Easy. We had built in some extra capacity. We always believed in bringing on one more person than we thought we needed. Experience had taught us that there would always be an unexpected situation to handle or problem to solve. Sure, it was tempting to minimize labor costs in order to boost profits. But we knew that our long-term interests were served well by the so-called extra person. In an earlier role, I had been the extra person deployed to the airport to meet an important corporate visitor who was delayed on a trip from abroad. I had seen the value of the extra person when, for example, a package that absolutely, positively had to reach our work site overnight didn’t — and a persistent, personal presence at the shipping company’s office made the difference between locating it and letting it linger in package purgatory.
This is not to suggest that you want legions of people just hanging about wanting something to do. My partner and I ran things lean and mean when not at a client-facing event. However, we also knew that we had to protect ourselves in order to keep an operational storm surge from disrupting our business. And it wasn’t simply a matter of throwing a body at the problem. We needed an intelligent, engaged, and empowered worker to be available.
Our experience illustrated the importance of two principles: one profoundly practical and the other more philosophical.
The practical point is the importance of strategic inefficiency, a term I later learned from Frits K. Pil, a professor with an interest in supply chains at the Joseph M. Katz Graduate School of Business at the University of Pittsburgh. Pil, by coincidence, studied the automotive industry. He noted that when supply chains are optimized for efficiency at every step, a shift in demand would leave excess inventory at distribution centers or on dealer lots — and those are the riskiest and most expensive places to hold inventory. If companies strategically build flexibility into certain points along the way, it might not make each step maximally efficient. But overall, doing so would improve the entire system over time. Put another away, responsiveness and agility are returns on strategic inefficiency.
For those businesses that can rely on steady demand, maximizing efficiency of each microfunction is the smartest approach.
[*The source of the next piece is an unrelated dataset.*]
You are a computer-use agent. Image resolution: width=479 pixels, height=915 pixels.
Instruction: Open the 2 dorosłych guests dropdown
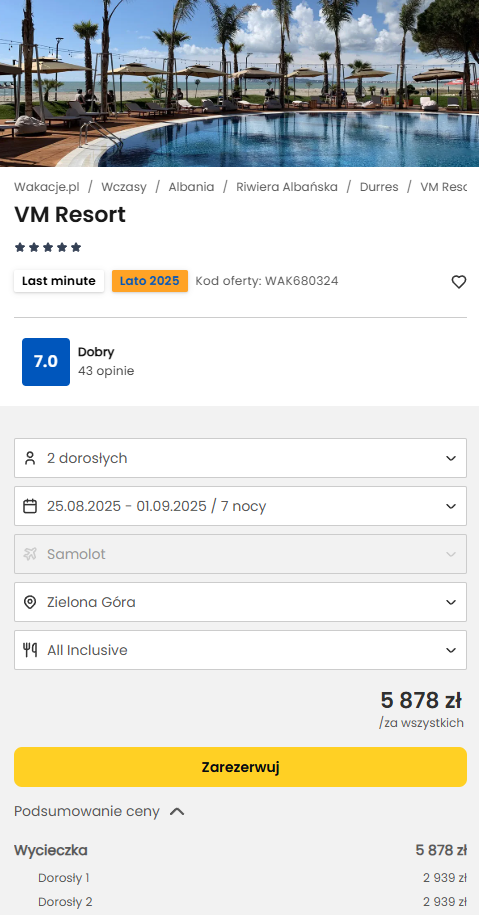[x=240, y=458]
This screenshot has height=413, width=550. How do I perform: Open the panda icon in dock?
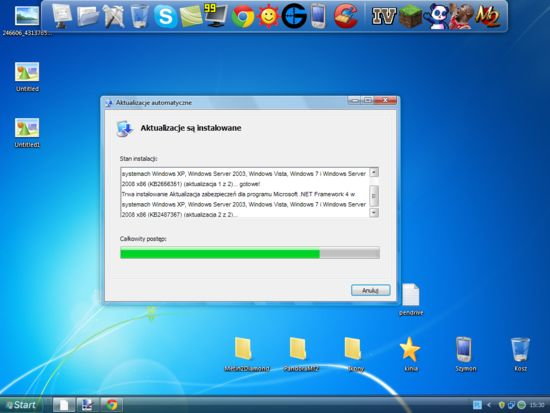click(436, 16)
Think of a finely crafted watch. Because demand for its output — exactitude one second at a time — is inelastic, movements are honed to remove all excess movement and any spare parts. Most businesses, however, don’t function like finely crafted Swiss watches. They face constant fluctuations in supply and demand, and grapple with other factors that compel them to respond quickly and intelligently. Anyone who has stood in a long line to check into an airline flight has experienced the failure of constrained capacity in the face of increased demand. Until passengers bill airlines for waiting time, airlines will always calculate that it makes more sense to save money on ticket agents — even if it means longer lines.
Most businesses don’t function like finely crafted Swiss watches.
Zappos provides an example of the strategic inefficiency in customer service. Unlike many companies, the footwear retailer evaluates call center representatives not on how quickly they can get customers off the phone, but on how satisfied customers are. They are encouraged to take all the time they need to make sure customers are happy, and the company maintains a sufficient number of representatives to handle the volume.
This leads us to the philosophical principle of the importance of worldview. I recently attended the Center for Higher Ambition Leadership’s annual CEO conference (disclosure: I help the center with some content strategy and writing). In a presentation of research on balancing short- and long-term imperatives, former technology executive David Langstaff pointed out that one’s worldview underpins fundamental assumptions that drive vision, strategy, and tactics. Do you take a stakeholder or shareholder view of capitalism? Do customers really come first? Are employees really your most valuable asset?
Perhaps because I started my career at Bloomingdale’s under the legendary CEO Marvin Traub, I have always believed that customer experience drives bottom-line results. That has pushed me to believe that you should make decisions on staff levels based primarily on how you can serve customers in the best way — not based on how many basis points of revenues you can save. I have worked for and with other people — including at Bloomingdale’s — who believed that customer service should be good enough rather than great. Those people always looked to shave the marginal cost of staff. But it is always more difficult to measure the cost of a lost sale than the known hourly rate of a person.
Sure, having an extra person around may mean a project pencils out at a slightly lower profit. But the goodwill and positive feelings engendered by being able to send children on a night out in New York with a chaperone can more than compensate.